A person may not get his haircut nor wash his clothse on hol hamoed, the intermediary days of the holiday. The rabbis wanted to prevent people from procrastinating. “Ordinary people are prohibited from cutting their hair or laundering their clothes on the intermediate days of a Festival, in order that they complete all necessary preparations beforehand and not enter the Festival when they are untidy (-מְנֻוּוֹלִין the Hebrew word has the connotation of being disgustingly disheveled. I think untidy is not a great translation-gg).” (Sefaria.org translation) The Mishna lists the exceptions, those people who are allowed to get a haircut and wash their clothes on hol hamoed. Since they were unavoidably prevented (אָנוּס) to cut their hair before the holiday, the sages permitted them to do so on hol hamoed.

 The Gemara discusses what happens when a person’s week a mourning (shiva-שבעה) intersects with the holiday. “A mourner does not practice the halakhot of his mourning on a Festival, as it is stated: ‘And you shall rejoice in your Festival’ (Deuteronomy 16:14).

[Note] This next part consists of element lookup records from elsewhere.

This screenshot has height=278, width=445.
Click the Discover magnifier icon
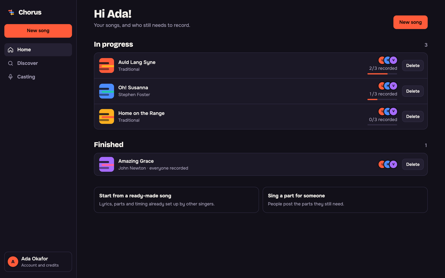(11, 63)
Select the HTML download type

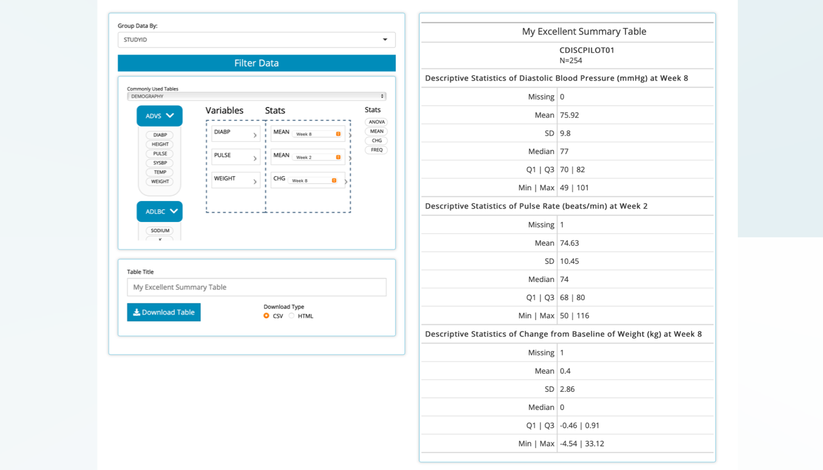pos(292,316)
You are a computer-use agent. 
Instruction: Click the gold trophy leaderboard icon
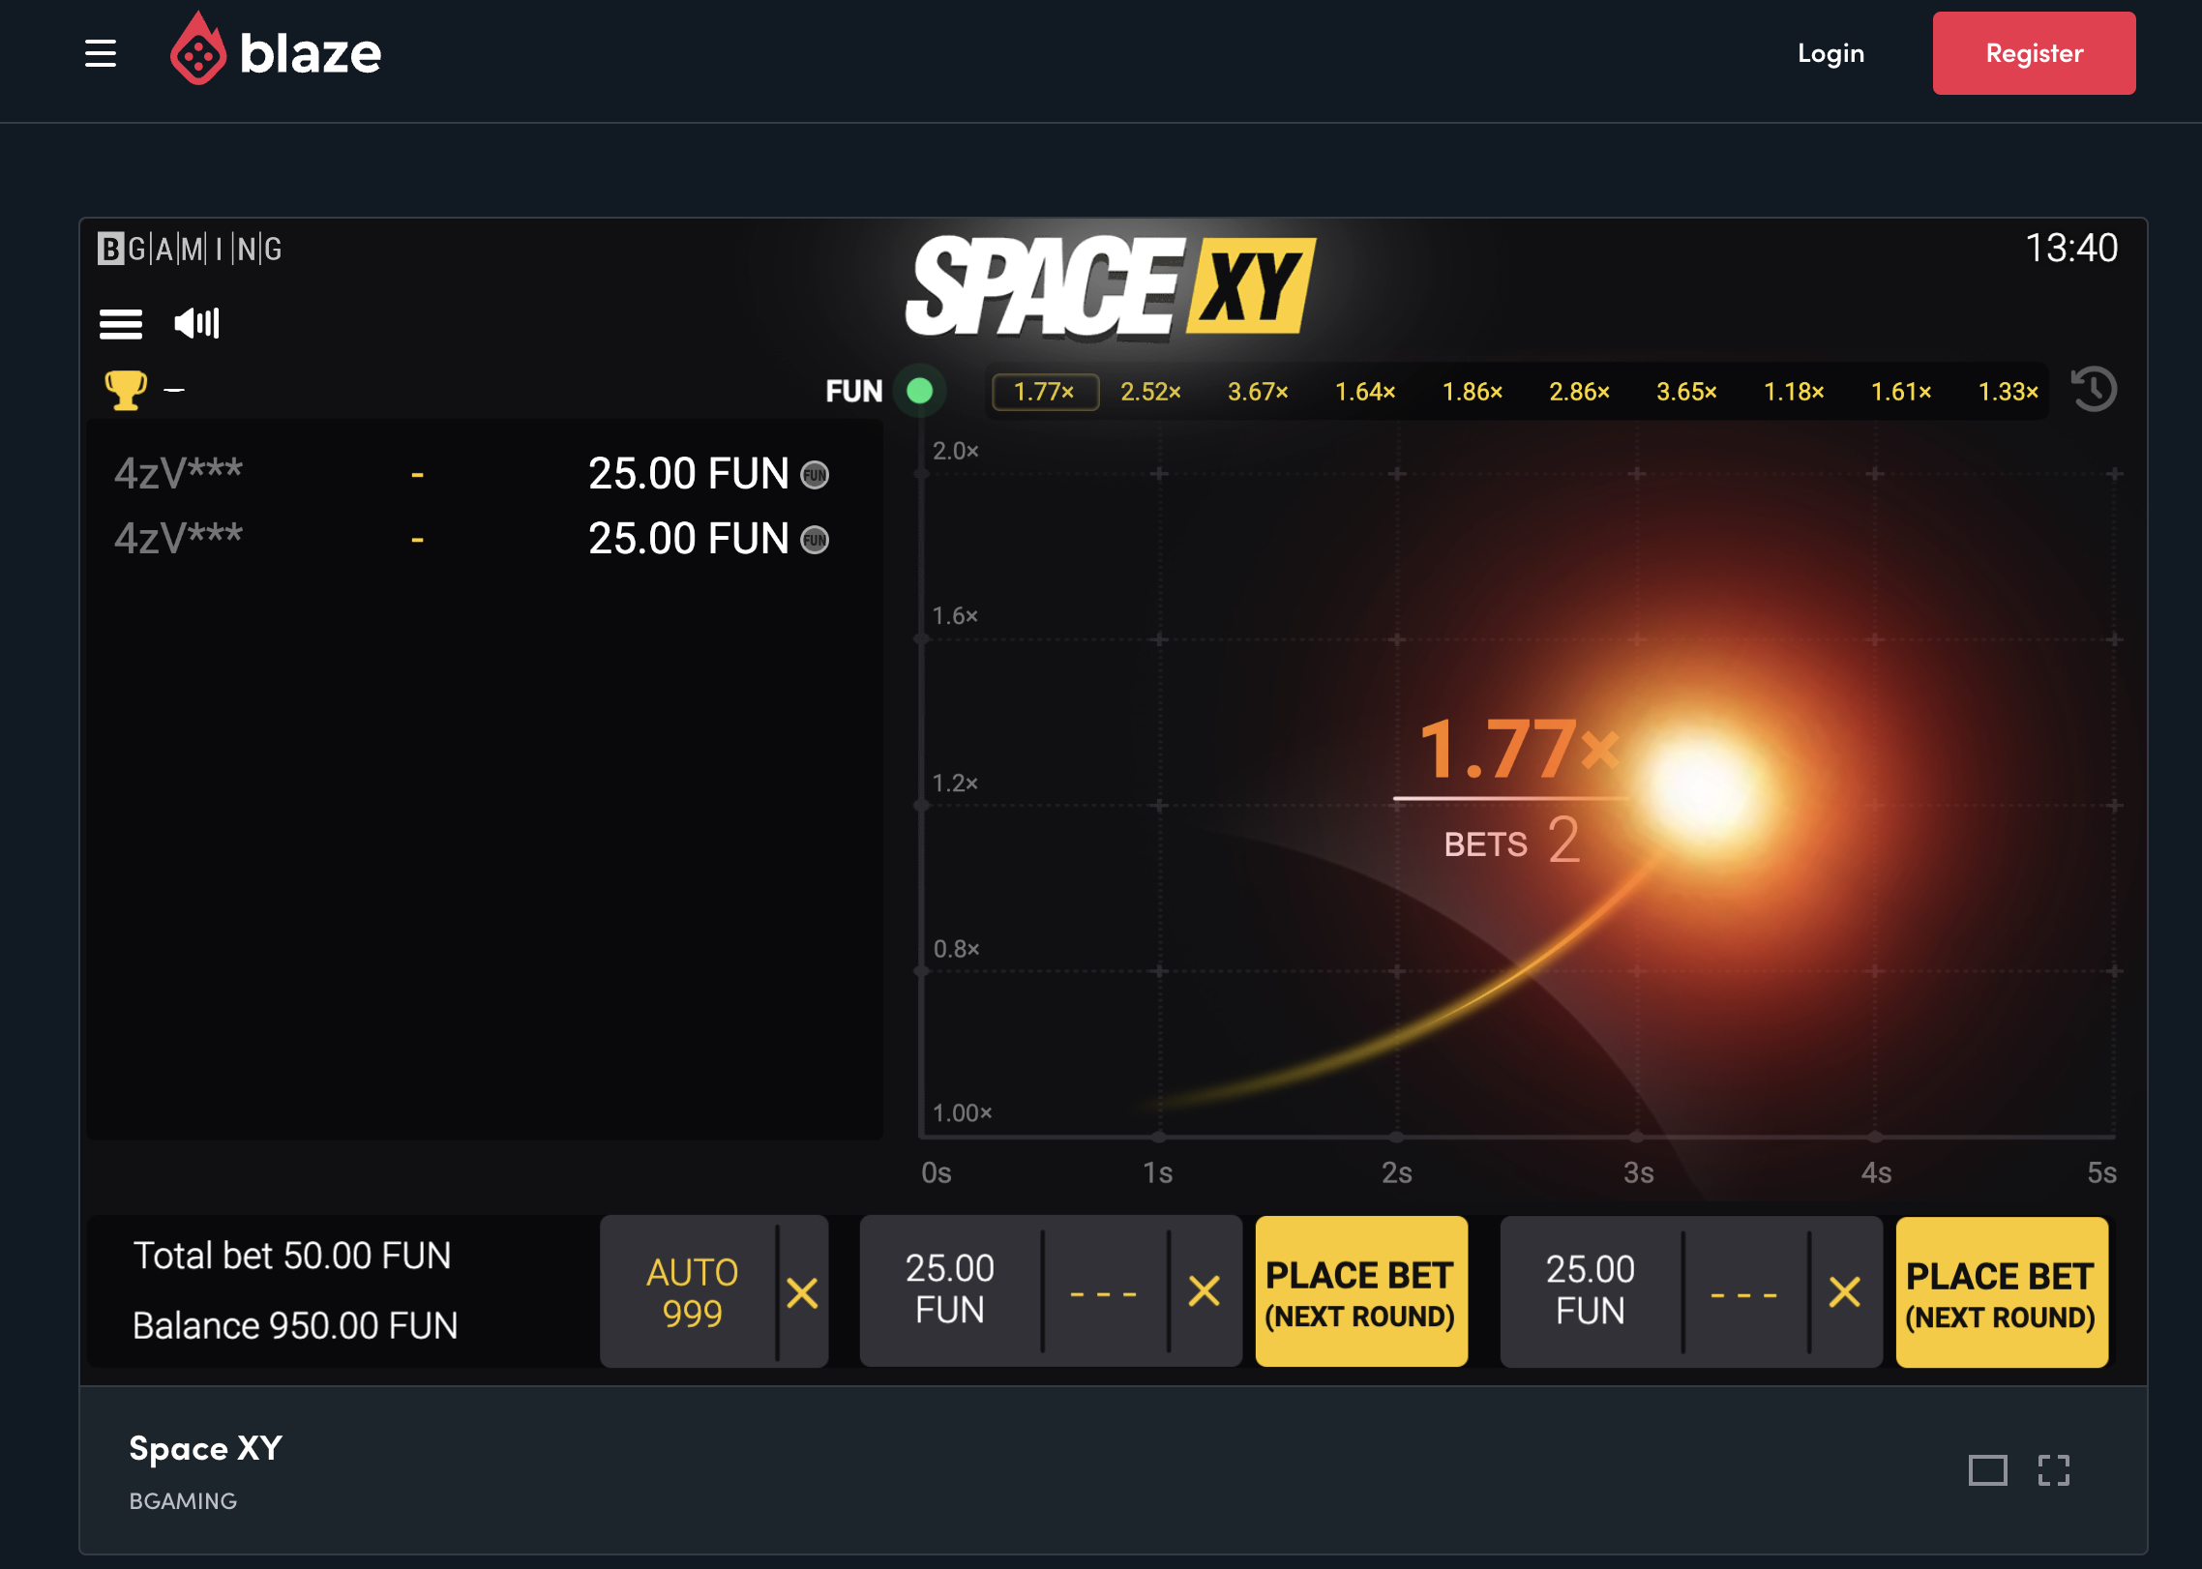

The Gemara explains: If it is a mourning period that had already begun at the outset of the Festival, the positive mitzva of rejoicing on the Festival, which is incumbent upon the community, comes and overrides the positive mitzva of the individual, i.e., the mourning. And if the mourning period began only now, i.e., the deceased died during the Festival, the positive mitzva of the individual does not come and override the positive mitzva of the community.” (Sefaria.org translation) We shall learn later on in our chapter that the holiday ends all the shiva mourning that began before the holiday. If a person becomes a mourner during hol hamoed, all shiva mourning practices are postponed until after the holiday.

Based on our Gemara, Rashi holds that both rejoicing on the holiday and observing the week of shiva are Torah laws. Concerning the holiday the Torah says “And you shall rejoice in your Festival.” Concerning the laws of mourning Rashi cites a verse in Jeremiah 6:26 “Mourn, as for an only child;” as proof that Jeremiah is describing a known Torah practice. Tosefot ד"ה עֲשֵׂה דְיָחִיד agrees with Rashi that mourning laws are Torah in origin (דאורייתא); however, they base it on logic. Since the Gemara does not qualify mourning laws as rabbinic in origin (דרבנן), they must be Torah in origin. Otherwise if observing the holiday is Torah in origin, it would automatically override mourning which is rabbinic in origin. There would be no need for any discussion.

 Tosefot interprets the Gemara in a very surprising second way. Both rejoicing in the holiday and mourning practices today are rabbinic origin. Rejoicing in the Festival only refers to eating the special sacrifices offer up on the holiday to increase joy (shalmai simkha-שלמי שמחה) which is no longer observed since the Temple has been destroyed. All other things we do to rejoice on the holiday are rabbinic in nature. Since there is no explicit verse in the Torah concerning the laws of mourning, they too must be rabbinic in nature.